Tanuf Ruins
"Un village qui n'a jamais eu le droit d'être reconstruit, et qui n'a jamais tout à fait disparu non plus."
Un village rasé par l'aviation du Sultan en 1956 et jamais reconstruit, laissé en ruines au-dessus d'un wadi alimenté par des sources qui coule encore, vert.
La plupart des ruines que j’avais vues en Oman jusqu’ici étaient des ruines par négligence — des villages en brique de terre abandonnés au profit d’une meilleure plomberie, laissés à s’éroder à leur propre rythme. Tanuf est différent, et une fois que j’ai compris pourquoi, je n’ai plus pu regarder l’endroit de la même façon.
Ce Qui S’est Passé Ici
Dans les années 1950, Tanuf était un centre de la rébellion du Jebel Akhdar, une résistance au pouvoir du Sultan qui puisait son soutien dans le mouvement imamite basé à l’intérieur des terres. En 1956, puis de manière plus décisive en 1959 avec l’assistance de la RAF britannique, le village fut bombardé. Le vieux Tanuf fut rasé, ses habitants relogés dans un nouveau village à proximité, et les ruines laissées là où elles étaient tombées — ni reconstruites, ni déblayées, essentiellement figées comme une conséquence visible. Je n’en savais rien avant d’arriver, et le guide au petit parking m’a raconté l’histoire avec une platitude qui l’a rendue plus percutante que ne l’aurait fait l’indignation.
En le traversant maintenant, la destruction se lit d’abord presque comme de l’érosion — murs effondrés, pièces sans toit, encadrements de portes menant à des gravats — et il faut un moment, debout au milieu de tout cela, pour réaliser que ce ne sont pas des siècles de lente décrépitude. Certains de ces murs sont tombés en un seul après-midi.
Le Wadi Qui S’en Fiche

En contrebas des ruines, le Wadi Tanuf coule vert et froid, alimenté par des sources qui n’ont jamais cessé malgré tout ce qui se passait au-dessus d’elles.
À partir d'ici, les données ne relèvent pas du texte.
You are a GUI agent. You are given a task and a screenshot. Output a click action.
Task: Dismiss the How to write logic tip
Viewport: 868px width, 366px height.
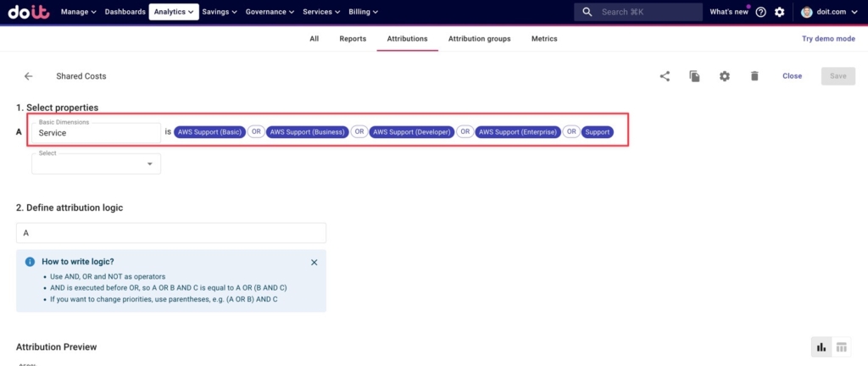tap(314, 263)
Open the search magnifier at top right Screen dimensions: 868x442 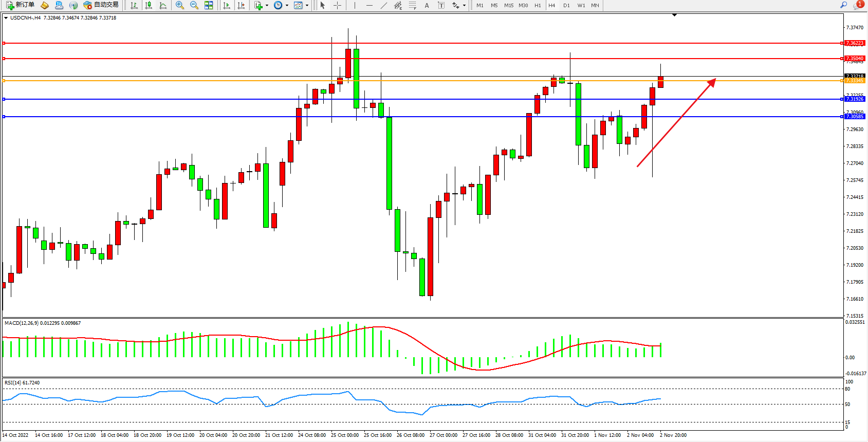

Les habitants viennent encore se baigner dans les bassins les plus proches du village, et le contraste est déstabilisant d’une manière que j’ai eu du mal à formuler sur le moment — des adolescents faisant des bombes dans une eau turquoise à cinquante mètres d’une mosquée bombardée, les deux choses simplement vraies en même temps, sans que l’une n’annule l’autre. Lia et moi nous sommes assis sur un rocher plat au-dessus d’un des bassins et avons mangé des oranges achetées à un étal en bord de route à Nizwa, et il a fallu longtemps avant que l’un de nous ne dise quoi que ce soit.
Plus haut dans le wadi, au-delà de l’endroit où s’arrêtent la plupart des visiteurs de la journée, le canyon se resserre et les bassins deviennent plus intimes, ombragés par des figuiers poussant directement de la paroi rocheuse. Je ne me suis pas baigné — l’eau en juillet était plus froide que je ne m’y attendais, et je ne l’avais pas prévu — mais j’y ai trempé les pieds pendant un long moment.
Rester Avec Cela
Il n’y a pas de plaque relatant en détail la rébellion sur les ruines elles-mêmes, pas de mise en scène de musée. On est laissé essentiellement seul face à sa propre réaction devant des murs brisés et une source qui a survécu à la raison de leur destruction. J’ai visité de nombreux sites historiques en Oman qui invitent à admirer un savoir-faire séculaire. Tanuf demandait autre chose — simplement remarquer que toutes les ruines ici ne sont pas anciennes par accident.

Quand y aller : D’octobre à avril pour des températures de randonnée agréables autour des ruines ; les bassins du wadi eux-mêmes sont baignables presque toute l’année, bien que les après-midis d’été attirent des foules de Nizwa venues se rafraîchir.